__TASK TO COMPLETE__
Put the lines below into a Markdown table with a column headed "Row" for the row number and a column headed "Line" for the line itself. Leave out any blank lines.

__Records__
>>
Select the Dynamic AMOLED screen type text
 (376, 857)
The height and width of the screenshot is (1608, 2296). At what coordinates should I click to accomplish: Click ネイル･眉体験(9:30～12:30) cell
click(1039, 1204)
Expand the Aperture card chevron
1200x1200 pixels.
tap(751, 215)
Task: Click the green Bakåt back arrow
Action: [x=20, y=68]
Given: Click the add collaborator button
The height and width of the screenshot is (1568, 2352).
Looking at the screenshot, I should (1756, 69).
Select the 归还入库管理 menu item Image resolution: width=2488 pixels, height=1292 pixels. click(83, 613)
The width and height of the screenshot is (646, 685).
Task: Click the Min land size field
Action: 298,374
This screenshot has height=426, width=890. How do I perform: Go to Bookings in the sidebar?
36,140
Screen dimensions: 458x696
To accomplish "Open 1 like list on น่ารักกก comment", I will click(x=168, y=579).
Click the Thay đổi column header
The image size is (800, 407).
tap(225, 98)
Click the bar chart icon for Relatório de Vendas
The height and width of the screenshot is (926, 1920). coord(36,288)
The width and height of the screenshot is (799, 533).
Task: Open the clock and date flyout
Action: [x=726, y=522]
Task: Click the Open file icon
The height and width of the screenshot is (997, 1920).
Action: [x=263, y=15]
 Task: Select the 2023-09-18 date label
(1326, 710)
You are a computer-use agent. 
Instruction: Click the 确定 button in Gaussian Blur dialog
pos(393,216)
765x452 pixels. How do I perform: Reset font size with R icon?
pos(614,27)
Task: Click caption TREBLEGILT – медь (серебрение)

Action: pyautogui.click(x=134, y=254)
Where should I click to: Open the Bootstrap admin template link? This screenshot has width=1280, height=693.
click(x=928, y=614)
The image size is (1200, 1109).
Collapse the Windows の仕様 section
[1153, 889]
<<
__FULL OUTPUT__
| Row | Line |
|---|---|
| 1 | Select the Dynamic AMOLED screen type text |
| 2 |  (376, 857) |
| 3 | The height and width of the screenshot is (1608, 2296). At what coordinates should I click to accomplish: Click ネイル･眉体験(9:30～12:30) cell |
| 4 | click(1039, 1204) |
| 5 | Expand the Aperture card chevron |
| 6 | 1200x1200 pixels. |
| 7 | tap(751, 215) |
| 8 | Task: Click the green Bakåt back arrow |
| 9 | Action: [x=20, y=68] |
| 10 | Given: Click the add collaborator button |
| 11 | The height and width of the screenshot is (1568, 2352). |
| 12 | Looking at the screenshot, I should (1756, 69). |
| 13 | Select the 归还入库管理 menu item Image resolution: width=2488 pixels, height=1292 pixels. click(83, 613) |
| 14 | The width and height of the screenshot is (646, 685). |
| 15 | Task: Click the Min land size field |
| 16 | Action: 298,374 |
| 17 | This screenshot has height=426, width=890. How do I perform: Go to Bookings in the sidebar? |
| 18 | 36,140 |
| 19 | Screen dimensions: 458x696 |
| 20 | To accomplish "Open 1 like list on น่ารักกก comment", I will click(x=168, y=579). |
| 21 | Click the Thay đổi column header |
| 22 | The image size is (800, 407). |
| 23 | tap(225, 98) |
| 24 | Click the bar chart icon for Relatório de Vendas |
| 25 | The height and width of the screenshot is (926, 1920). coord(36,288) |
| 26 | The width and height of the screenshot is (799, 533). |
| 27 | Task: Open the clock and date flyout |
| 28 | Action: [x=726, y=522] |
| 29 | Task: Click the Open file icon |
| 30 | The height and width of the screenshot is (997, 1920). |
| 31 | Action: [x=263, y=15] |
| 32 |  Task: Select the 2023-09-18 date label |
| 33 | (1326, 710) |
| 34 | You are a computer-use agent.  |
| 35 | Instruction: Click the 确定 button in Gaussian Blur dialog |
| 36 | pos(393,216) |
| 37 | 765x452 pixels. How do I perform: Reset font size with R icon? |
| 38 | pos(614,27) |
| 39 | Task: Click caption TREBLEGILT – медь (серебрение) |
| 40 | Action: pyautogui.click(x=134, y=254) |
| 41 | Where should I click to: Open the Bootstrap admin template link? This screenshot has width=1280, height=693. |
| 42 | click(x=928, y=614) |
| 43 | The image size is (1200, 1109). |
| 44 | Collapse the Windows の仕様 section |
| 45 | [1153, 889] |